[BEGIN]

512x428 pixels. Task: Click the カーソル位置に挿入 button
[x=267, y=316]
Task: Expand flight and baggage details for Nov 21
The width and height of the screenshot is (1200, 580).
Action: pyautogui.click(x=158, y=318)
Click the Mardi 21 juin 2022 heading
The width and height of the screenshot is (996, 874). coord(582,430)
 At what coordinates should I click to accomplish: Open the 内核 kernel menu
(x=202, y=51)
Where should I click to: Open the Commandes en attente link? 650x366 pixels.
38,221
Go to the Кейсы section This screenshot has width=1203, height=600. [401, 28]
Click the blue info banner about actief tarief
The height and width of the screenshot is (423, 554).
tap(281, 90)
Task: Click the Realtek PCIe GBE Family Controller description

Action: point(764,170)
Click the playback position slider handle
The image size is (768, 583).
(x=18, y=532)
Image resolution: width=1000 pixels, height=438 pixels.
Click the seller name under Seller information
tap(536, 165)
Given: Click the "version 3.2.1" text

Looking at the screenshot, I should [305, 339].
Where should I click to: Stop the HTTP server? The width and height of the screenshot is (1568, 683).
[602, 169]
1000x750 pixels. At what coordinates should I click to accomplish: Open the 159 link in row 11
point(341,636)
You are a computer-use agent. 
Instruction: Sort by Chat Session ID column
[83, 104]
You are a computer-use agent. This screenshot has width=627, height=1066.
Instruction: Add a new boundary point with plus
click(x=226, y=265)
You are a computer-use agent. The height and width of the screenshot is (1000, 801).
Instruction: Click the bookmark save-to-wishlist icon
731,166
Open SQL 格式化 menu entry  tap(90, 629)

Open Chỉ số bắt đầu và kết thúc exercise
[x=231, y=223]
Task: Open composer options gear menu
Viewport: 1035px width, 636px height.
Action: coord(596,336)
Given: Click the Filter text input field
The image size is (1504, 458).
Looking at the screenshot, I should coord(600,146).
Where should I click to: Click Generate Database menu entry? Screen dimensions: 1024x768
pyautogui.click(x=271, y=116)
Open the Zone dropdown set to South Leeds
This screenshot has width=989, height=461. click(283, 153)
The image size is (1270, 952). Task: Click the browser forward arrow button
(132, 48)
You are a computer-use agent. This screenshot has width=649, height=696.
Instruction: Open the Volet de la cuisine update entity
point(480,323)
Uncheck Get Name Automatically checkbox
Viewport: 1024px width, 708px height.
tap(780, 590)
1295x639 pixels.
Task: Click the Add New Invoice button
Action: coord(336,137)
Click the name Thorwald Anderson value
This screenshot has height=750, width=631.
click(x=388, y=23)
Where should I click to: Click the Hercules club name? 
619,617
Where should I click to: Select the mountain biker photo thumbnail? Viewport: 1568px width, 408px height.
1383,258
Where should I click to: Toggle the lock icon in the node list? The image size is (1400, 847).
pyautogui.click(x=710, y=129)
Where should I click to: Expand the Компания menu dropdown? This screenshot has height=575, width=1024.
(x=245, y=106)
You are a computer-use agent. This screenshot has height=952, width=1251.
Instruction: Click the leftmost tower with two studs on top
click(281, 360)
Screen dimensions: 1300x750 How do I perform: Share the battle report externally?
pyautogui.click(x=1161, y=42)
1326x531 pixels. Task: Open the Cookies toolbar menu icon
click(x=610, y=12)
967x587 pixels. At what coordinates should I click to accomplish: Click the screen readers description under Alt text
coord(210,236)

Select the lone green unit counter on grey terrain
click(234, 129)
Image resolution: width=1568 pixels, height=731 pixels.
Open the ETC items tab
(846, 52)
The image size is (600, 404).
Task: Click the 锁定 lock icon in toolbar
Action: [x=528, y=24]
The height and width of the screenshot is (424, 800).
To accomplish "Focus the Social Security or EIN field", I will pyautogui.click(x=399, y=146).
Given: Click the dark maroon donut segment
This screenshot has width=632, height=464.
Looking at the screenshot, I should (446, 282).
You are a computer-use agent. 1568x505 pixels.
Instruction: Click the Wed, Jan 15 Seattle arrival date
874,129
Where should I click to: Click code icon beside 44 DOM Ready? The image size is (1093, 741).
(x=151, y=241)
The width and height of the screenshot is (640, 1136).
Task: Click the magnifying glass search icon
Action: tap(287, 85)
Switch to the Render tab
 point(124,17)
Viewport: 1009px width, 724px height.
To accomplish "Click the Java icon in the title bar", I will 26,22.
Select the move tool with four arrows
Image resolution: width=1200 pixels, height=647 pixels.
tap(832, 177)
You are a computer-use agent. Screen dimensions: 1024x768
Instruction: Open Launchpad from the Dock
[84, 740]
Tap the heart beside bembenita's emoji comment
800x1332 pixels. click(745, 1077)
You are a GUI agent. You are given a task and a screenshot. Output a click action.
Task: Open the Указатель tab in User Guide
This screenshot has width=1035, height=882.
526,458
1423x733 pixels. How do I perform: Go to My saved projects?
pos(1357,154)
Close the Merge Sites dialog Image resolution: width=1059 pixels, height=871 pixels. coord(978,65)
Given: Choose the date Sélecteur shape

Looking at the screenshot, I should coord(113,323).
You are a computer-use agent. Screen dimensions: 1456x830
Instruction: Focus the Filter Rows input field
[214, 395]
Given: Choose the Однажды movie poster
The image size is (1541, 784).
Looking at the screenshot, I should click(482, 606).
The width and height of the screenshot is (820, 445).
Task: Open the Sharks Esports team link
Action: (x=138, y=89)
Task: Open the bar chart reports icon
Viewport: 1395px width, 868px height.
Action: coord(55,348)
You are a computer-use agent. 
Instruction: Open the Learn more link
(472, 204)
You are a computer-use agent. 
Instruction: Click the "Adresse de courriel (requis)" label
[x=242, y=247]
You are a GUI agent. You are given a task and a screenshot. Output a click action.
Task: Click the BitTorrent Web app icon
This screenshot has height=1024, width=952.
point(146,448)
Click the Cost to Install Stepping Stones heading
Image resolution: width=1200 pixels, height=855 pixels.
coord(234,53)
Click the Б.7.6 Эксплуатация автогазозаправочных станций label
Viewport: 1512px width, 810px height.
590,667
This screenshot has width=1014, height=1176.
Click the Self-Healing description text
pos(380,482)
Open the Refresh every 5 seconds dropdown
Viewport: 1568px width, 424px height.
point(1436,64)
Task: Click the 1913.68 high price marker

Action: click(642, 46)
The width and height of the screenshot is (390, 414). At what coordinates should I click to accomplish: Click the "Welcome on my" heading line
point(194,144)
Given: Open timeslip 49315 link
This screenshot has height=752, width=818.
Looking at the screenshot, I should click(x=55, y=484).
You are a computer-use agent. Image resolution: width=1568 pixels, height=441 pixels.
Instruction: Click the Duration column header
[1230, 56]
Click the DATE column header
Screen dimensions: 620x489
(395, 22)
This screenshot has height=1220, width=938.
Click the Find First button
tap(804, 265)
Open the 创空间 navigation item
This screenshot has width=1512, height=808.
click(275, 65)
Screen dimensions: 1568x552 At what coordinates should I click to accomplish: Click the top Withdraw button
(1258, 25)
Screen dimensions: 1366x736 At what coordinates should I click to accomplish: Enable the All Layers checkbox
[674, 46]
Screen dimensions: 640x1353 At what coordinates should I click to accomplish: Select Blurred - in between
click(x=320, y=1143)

[END]

§ **Written exercise**
Reproduce, line for line and unchanged, the part of the data above that opens with the line containing "Task: Click the Realtek" and closes with the line containing "point(480,323)", including both of those lines.

§ **Written answer**
Task: Click the Realtek PCIe GBE Family Controller description

Action: point(764,170)
Click the playback position slider handle
The image size is (768, 583).
(x=18, y=532)
Image resolution: width=1000 pixels, height=438 pixels.
Click the seller name under Seller information
tap(536, 165)
Given: Click the "version 3.2.1" text

Looking at the screenshot, I should [305, 339].
Where should I click to: Stop the HTTP server? The width and height of the screenshot is (1568, 683).
[602, 169]
1000x750 pixels. At what coordinates should I click to accomplish: Open the 159 link in row 11
point(341,636)
You are a computer-use agent. 
Instruction: Sort by Chat Session ID column
[83, 104]
You are a computer-use agent. This screenshot has width=627, height=1066.
Instruction: Add a new boundary point with plus
click(x=226, y=265)
You are a computer-use agent. The height and width of the screenshot is (1000, 801).
Instruction: Click the bookmark save-to-wishlist icon
731,166
Open SQL 格式化 menu entry  tap(90, 629)

Open Chỉ số bắt đầu và kết thúc exercise
[x=231, y=223]
Task: Open composer options gear menu
Viewport: 1035px width, 636px height.
Action: coord(596,336)
Given: Click the Filter text input field
The image size is (1504, 458).
Looking at the screenshot, I should coord(600,146).
Where should I click to: Click Generate Database menu entry? Screen dimensions: 1024x768
pyautogui.click(x=271, y=116)
Open the Zone dropdown set to South Leeds
This screenshot has width=989, height=461. click(283, 153)
The image size is (1270, 952). Task: Click the browser forward arrow button
(132, 48)
You are a computer-use agent. This screenshot has width=649, height=696.
Instruction: Open the Volet de la cuisine update entity
point(480,323)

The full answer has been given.